Dutch sculptor and art teacher (1930–2022)

John Boxtel (21 June 1930 – 1 October 2022) was a Dutch-Canadian sculptor and art teacher. His works include sculpture, woodcarving, architectural drafting, design, and building.

== Biography ==
Born in Goirle, Netherlands, Boxtel studied architecture at the Technical School in Tilburg, Netherlands. After emigrating to Canada in 1954, he studied at the University of Toronto, Ontario College of Art in Toronto, Ontario, and the Artists' Workshop in London, Ontario. In 1967, he became an art teacher.

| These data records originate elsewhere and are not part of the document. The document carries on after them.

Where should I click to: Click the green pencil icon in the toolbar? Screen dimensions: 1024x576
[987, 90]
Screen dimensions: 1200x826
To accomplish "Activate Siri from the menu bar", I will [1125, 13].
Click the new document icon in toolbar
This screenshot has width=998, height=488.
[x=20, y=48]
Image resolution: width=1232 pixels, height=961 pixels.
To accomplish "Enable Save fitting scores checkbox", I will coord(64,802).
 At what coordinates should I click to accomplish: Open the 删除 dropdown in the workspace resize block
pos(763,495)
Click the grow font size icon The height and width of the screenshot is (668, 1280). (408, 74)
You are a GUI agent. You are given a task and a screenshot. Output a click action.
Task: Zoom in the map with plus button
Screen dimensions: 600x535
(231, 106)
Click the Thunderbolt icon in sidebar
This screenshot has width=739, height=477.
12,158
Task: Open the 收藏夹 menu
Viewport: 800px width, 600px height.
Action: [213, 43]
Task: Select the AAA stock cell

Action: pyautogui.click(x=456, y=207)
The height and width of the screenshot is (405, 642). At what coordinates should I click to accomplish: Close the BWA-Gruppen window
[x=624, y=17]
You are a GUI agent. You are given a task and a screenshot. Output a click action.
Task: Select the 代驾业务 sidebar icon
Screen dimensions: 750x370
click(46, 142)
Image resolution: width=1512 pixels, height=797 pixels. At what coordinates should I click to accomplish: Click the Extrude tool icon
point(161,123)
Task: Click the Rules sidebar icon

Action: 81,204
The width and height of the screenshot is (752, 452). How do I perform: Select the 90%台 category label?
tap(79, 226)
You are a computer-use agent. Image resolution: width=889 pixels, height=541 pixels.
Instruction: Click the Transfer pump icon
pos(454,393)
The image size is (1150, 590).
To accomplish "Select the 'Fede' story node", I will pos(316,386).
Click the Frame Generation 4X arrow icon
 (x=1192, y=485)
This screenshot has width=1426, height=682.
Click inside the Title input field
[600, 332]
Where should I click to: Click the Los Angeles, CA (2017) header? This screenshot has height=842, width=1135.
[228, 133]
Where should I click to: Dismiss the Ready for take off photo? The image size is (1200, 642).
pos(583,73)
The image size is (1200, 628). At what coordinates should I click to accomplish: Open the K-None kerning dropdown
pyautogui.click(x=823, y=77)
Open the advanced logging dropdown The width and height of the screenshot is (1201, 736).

Boxtel had gallery exhibitions in Toronto, Hamilton, Montreal, Kingston, Boston, and the Netherlands. His public commissioned works for monuments were done in the Netherlands, Switzerland, Canada, and United States. Working with the Ukrainian Canadian community John crafted several statues recalling Canada's first national internment operations of 1914–1920, that can be seen in Banff National Park, in Kapuskasing, Spirit Lake, on the grounds of the Manitoba Legislature and elsewhere across the country. He spoke movingly about his commitment to telling the story of these "enemy aliens" through his artwork in one segment of Ryan Boyko's film series, The Camps.

Boxtel died on 1 October 2022, at the age of 92.

== Works ==
His works include:
- "The Peacekeeper", a larger than life-size sculpture depicting a soldier in uniform carrying his gun in his left hand and a child on his right arm. The sculpture is on the wall in the Royal Military College of Canada library in Kingston, Ontario.
- "To Overcome", a sculpture of the Royal Military College of Canada obstacle course, a gift of the class of 1991.
- "Interned Madonna," depicts a Ukrainian woman internee with two of her children, a swaddled infant boy and a young girl clinging to her mother's dress at the former site of the Spirit Lake Internment Camp, Amos Quebec. This statue was erected on 16 June 2001 in memory of the wives and children imprisoned with their husbands during Canada's first national internment operations of 1914–1920.
- "Why?", a statue of Ukrainian-Canadian internee c. 1916 entitled installed at the Castle Mountain internment camp site, in Banff National Park, on 12 August 1995 was erected in memory of those imprisoned during Canada's first national internment operations of 1914–1920.

Boxtel was also the author of six books: Go Fly a Kite: The Kite-Builder's Manual; Under the Wing of an Angel; Thousand Island Pioneers; Beware of Black Widows and Spiders; For All He Gave Me: Stories of My Father; and Studio: Sculptures of John Boxtel.